A Temperature-sensitive Gel For Topical Administration of Colitis Drugs
Researchers describe a system for topical delivery of drugs to patients with ulcerative colitis (UC). A polymer that holds and then releases UC drugs such as budesonide and mesalamine is liquid at room temperature, but turns into a viscous gel upon reaching body temperature, they report in the July issue of Gastroenterology.
Systemic therapies for inflammatory bowel diseases are associated with an increased risk of infections and malignancies. Topical therapies reduce systemic exposure, but can be difficult for patients to retain or have limited proximal distribution.
Sidhartha R. Sinha et al developed a thermo-sensitive drug delivery system that has the advantages of a liquid enema but does not have retention issues. The system comprises a nonionic surfactant copolymer, consisting of hydrophilic polyethylene glycol and hydrophobic polypropylene glycol blocks that can be used to deliver budesonide and mesalamine (see figure).
At low temperature, the subunits assemble as hydrated micelles. At high temperature, the polymer is dehydrated, dissociating the micelles into a gel. The gelled polymer coats the mucosa, allowing the encapsulated drug to be released.
Sinha et al tested their agent in C57BL/6 mice with dextran sulfate sodium (DSS)-induced colitis. Mice given budesonide-containing gel gained more weight and had reduced histologic and biologic features of colitis than mice given the polymer alone or liquid drugs via enema.
Image analysis showed that enemas delivered with and without the polymer reached similar distances in the colons of mice, but the polymer was retained longer in both healthy and inflammed colon.
The system did not appear to alter bowel function because mice given the budesonide polymer continued to gain weight for 4 additional weeks and have normal bowel movements.
Sinha et al showed that a mesalamine-containing polymer also reduced weight loss, colon shortening, and histologic signs of inflammation mice with DSS-induced colitis. These effects were not model- or strain-specific, because they reduced the severity of trinitrobenzene sulfonic acid-induced colitis in Balb/c mice.

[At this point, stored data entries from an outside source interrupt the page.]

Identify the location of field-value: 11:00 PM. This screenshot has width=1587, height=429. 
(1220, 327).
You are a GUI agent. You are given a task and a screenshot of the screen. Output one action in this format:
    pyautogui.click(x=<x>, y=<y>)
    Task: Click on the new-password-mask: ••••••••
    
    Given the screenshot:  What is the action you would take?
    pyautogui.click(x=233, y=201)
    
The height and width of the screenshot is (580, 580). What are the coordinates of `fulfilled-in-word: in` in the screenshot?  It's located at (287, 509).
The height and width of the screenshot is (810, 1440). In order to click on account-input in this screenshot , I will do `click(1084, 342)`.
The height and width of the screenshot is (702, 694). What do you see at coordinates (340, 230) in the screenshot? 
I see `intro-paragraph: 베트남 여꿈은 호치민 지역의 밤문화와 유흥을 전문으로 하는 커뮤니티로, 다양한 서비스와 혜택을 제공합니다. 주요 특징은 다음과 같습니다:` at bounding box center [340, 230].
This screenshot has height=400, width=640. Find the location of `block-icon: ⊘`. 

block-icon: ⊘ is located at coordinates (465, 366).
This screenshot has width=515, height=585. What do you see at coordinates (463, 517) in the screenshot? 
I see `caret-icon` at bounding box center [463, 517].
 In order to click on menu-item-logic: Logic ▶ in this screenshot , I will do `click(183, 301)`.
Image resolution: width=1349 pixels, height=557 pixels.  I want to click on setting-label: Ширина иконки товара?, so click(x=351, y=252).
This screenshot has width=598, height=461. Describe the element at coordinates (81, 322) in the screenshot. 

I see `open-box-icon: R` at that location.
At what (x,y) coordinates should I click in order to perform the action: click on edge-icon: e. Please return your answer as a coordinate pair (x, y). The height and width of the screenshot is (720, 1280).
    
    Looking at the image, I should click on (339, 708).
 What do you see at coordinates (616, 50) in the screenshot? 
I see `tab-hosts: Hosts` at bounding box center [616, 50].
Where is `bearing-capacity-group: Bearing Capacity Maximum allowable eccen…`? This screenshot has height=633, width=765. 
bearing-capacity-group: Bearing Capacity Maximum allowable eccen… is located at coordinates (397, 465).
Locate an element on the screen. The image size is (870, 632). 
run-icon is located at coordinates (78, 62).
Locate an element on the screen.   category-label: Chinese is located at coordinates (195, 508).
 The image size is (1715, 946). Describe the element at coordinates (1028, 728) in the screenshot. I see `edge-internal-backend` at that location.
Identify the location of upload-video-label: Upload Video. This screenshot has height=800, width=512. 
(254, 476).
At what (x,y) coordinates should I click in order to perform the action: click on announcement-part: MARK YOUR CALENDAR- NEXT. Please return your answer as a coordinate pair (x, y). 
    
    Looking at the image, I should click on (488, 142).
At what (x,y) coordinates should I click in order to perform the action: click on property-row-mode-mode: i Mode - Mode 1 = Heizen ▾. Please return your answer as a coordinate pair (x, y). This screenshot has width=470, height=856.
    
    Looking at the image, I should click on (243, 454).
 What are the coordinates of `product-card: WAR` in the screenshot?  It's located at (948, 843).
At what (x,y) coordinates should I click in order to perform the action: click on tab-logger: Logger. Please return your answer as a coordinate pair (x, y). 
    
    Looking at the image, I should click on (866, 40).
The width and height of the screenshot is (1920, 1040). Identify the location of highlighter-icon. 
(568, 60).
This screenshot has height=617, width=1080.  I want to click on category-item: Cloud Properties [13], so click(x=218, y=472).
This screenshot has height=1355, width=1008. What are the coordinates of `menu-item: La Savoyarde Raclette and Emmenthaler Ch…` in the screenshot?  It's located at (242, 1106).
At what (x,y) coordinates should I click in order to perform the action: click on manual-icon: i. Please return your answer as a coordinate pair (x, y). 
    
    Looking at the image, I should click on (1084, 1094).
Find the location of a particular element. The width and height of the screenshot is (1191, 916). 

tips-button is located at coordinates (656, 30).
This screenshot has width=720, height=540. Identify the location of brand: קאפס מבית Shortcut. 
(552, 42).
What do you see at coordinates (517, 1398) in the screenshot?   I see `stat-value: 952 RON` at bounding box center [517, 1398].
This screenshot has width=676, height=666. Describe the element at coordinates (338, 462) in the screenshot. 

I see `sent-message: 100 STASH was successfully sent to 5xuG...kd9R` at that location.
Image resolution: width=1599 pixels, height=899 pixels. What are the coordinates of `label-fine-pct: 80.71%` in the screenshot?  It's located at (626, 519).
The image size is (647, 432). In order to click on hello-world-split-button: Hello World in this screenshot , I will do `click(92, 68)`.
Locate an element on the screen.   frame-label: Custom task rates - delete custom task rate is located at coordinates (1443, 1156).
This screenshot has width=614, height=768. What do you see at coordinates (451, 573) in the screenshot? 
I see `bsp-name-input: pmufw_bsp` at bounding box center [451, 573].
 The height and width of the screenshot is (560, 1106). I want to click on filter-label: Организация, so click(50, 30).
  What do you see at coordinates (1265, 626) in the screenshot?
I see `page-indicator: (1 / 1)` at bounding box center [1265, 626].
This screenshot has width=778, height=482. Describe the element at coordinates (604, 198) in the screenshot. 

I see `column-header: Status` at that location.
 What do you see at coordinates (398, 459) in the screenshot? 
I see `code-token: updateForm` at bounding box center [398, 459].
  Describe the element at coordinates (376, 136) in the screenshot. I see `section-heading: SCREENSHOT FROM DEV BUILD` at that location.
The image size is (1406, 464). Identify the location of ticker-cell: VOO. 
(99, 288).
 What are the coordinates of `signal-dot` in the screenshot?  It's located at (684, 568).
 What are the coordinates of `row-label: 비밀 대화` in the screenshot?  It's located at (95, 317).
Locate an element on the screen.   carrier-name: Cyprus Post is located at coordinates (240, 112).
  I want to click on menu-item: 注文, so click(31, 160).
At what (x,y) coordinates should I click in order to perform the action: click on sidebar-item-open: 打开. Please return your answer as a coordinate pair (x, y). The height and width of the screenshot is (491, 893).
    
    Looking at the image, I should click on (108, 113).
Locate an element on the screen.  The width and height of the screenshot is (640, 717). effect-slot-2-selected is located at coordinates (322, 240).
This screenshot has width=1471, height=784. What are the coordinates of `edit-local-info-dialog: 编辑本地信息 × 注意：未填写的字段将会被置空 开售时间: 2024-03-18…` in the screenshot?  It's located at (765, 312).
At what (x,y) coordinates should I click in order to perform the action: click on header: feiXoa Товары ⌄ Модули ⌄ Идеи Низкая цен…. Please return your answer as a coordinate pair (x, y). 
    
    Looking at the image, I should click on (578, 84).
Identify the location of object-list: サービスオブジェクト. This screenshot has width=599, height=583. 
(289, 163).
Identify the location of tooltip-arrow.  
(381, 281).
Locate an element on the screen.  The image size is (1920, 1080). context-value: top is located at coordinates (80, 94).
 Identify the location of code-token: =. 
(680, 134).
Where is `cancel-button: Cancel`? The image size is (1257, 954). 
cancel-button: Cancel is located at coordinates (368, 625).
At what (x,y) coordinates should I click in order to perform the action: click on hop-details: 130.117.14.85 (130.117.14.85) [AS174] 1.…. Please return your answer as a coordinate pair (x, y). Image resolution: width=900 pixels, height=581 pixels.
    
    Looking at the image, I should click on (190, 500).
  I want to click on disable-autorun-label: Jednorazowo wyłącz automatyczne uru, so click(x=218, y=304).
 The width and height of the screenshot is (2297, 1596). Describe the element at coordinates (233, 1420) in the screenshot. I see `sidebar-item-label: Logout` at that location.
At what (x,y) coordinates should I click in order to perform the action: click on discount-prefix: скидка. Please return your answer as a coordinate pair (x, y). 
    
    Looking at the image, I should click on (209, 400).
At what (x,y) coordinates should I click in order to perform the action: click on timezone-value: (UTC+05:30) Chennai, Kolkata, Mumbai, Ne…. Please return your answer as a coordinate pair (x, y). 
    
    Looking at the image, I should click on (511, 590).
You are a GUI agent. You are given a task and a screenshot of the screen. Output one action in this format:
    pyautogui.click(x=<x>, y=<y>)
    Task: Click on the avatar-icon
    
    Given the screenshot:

Long-term studies are needed to determine the safety of this system in patients with colonic strictures. However, the authors say that most patients with inflammatory bowel diseases and all patients with ulcerative colitis can benefit from topical therapies—particularly during acute flares, which can often be managed with exclusive use of topical agents.
Because of its greater proximal reach and retention, the drug-containing polymer of Sinha et al could allow for less frequent administration and increased patient compliance.The authors state that this system might be developed to treat other diseases.